¿Quién negó que se pueda morir por amor? ¿Quién dijo que eso eran cosas de un pasado romántico? Los escépticos y descreídos podrán decir lo que quieran, pero hay hechos objetivos, ciertos, y en este caso próximos y conocidos, que demuestran que sí, que se puede dejar de vivir cuando la muerte irrumpe llevándose a una de las partes de una pareja y dejando tan desamparada, triste y sola a la otra que a los pocos días también se va en busca del amor perdido.
La pasada semana dábamos cuenta en las páginas de LOCLAR de la muerte de doña Pura Morales Guillem, esposa de don Enrique Benavent Reig, fallecida el martes 10 de noviembre. Menos de una semana después su único hijo, nuestro colaborador y amigo Enrique Benavent Morales, nos hacía llegar este mensaje: “Mi padre también ha fallecido. El Señor, en su infinita bondad, no ha querido que estuvieran separados y se los ha llevado juntos a la Gloria. Estoy destrozado, pero le doy gracias a Dios por la forma tan bondadosa en que se los ha llevado con él”.
Resultaba difícil de creer el contenido del escrito, pero por mucha que fuese la incredulidad y la sorpresa provocadas la personalidad del remitente no dejaba margen para nada más que no fuese el estupor. En apenas unos días de diferencia un matrimonio, al que veíamos fotografiado pocas semanas atrás delante de un gran globo en forma de 60, los años que el matrimonio festejaba, moría ella y moría él.
Me imagino lo muy duros y crueles que debieron ser los seis días en que don Enrique, profesor que fue del colegio La Concepción, se vio privado de la compañía de quien fue esposa, compañera, amiga y cómplice, de modo que la vida dejó de tener sentido alguno para él y que por eso mismo dejó que la muerte se le acercase para llevársele en busca de doña Pura.

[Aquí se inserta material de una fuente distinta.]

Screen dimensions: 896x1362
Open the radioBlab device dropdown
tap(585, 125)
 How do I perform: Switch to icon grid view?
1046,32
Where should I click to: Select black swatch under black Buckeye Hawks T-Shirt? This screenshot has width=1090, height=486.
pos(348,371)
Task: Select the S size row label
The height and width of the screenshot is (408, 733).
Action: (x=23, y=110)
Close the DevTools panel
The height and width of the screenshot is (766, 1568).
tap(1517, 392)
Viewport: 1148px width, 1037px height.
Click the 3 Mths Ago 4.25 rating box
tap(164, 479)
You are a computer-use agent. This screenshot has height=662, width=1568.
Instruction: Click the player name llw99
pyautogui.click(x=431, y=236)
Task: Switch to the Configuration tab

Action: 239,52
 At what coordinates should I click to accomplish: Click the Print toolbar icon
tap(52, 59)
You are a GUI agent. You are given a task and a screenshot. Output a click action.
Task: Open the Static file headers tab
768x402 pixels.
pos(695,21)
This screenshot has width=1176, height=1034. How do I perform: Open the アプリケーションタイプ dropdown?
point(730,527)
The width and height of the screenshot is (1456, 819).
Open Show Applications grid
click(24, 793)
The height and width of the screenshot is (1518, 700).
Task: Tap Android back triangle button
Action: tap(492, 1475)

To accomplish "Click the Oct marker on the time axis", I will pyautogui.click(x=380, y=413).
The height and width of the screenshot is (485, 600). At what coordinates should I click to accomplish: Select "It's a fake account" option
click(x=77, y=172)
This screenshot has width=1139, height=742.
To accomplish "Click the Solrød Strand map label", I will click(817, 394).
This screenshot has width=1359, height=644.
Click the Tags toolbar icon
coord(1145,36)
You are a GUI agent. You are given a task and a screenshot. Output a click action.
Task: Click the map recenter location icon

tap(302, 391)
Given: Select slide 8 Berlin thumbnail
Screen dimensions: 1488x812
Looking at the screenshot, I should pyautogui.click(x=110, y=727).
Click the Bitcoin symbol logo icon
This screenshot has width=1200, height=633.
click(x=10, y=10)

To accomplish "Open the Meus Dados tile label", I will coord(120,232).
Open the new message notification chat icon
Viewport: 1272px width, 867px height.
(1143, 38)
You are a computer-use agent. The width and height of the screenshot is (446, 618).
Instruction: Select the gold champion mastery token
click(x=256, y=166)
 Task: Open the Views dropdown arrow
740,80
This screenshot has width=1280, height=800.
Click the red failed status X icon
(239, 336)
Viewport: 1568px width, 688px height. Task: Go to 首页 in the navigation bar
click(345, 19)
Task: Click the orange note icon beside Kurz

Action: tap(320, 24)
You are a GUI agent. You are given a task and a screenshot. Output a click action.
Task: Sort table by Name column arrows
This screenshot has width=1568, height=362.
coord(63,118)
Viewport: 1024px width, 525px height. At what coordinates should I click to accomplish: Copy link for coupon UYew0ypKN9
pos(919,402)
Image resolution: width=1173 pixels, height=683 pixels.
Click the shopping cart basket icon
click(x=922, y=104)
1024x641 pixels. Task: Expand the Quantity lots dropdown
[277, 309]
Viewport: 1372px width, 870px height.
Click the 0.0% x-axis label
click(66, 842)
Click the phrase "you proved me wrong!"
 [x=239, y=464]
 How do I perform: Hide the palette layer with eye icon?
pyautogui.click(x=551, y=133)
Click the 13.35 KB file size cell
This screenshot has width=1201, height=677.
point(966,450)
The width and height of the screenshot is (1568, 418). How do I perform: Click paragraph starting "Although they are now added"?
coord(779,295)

Un matrimonio de profesores. Doña Pura en los colegios Luis Vives, del que llegó a ser directora, y el Martínez Valls. Son decenas de hornadas de alumnos que la recuerdan con cariño y que al saber de su muerte no han dejado de evocar aquellos años escolares que ya comienzan a desdibujarse de la memoria infantil.
Don Enrique, profesor del Colegio la Concepción, en aquellos años de sabañones invernales y sofocos estivales, que hacíamos tablas gimnasia y saltábamos el potro cuando llegaban las primeras y lejanas noticias de que había gente que usaban una prenda llamada chándal con la que se vestían para sus clases de Educación Física.
Don Enrique fue también durante muchos años delegado del Frente de Juventudes. Y en el palacio que hoy es sede del Ayuntamiento de Ontinyent, nos dimos cita decenas de jóvenes –flechas, arqueros y cadetes—para jugar al pin pon, disputar competiciones de damas y ajedrez y preparar la mochila para salir de acampada a lugares que entonces nos parecían la mar de alejados, tan alejados como el lago de Anna en donde cantábamos aquello que “si madrugan los arqueros Dios ayuda a los arqueros” y contábamos chistes a cual de ellos más subido de tono, sin que faltase la posibilidad de echar una calada a un bisonte llevado como contrabando.
Doña Pura y don Enrique se casaron y fue el suyo un matrimonio en que la complementariedad y complicidad establecida entre ambos fue total. Pero eso será más fácil que entiendan los más obtusos que sí se puede morir por amor y que la insoportable viudedad propicia la inmediata dimisión de la vida.
Un matrimonio ejemplar, de fe compartida, de esperanza puesta en la creencia cristiana de resurrección de la carne y vida eterna fue el de don Enrique Benavent Reig y doña Pura Morales Guillem. El estupor por la proximidad y coincidencia de sus muertes es fruto del desconcierto humano que se acrecienta en aquellos que no acaban de entender que la fuerza del amor puede ser también avasalladora cuando una de las partes queda desarbolada. Descansen en la paz de su querido Ontinyent don Enrique y doña Pura, que con todo derecho compartirán el que se diga que formaron un matrimonio ejemplar a los ojos de todos aquellos paisanos que los conocieron y estimaron.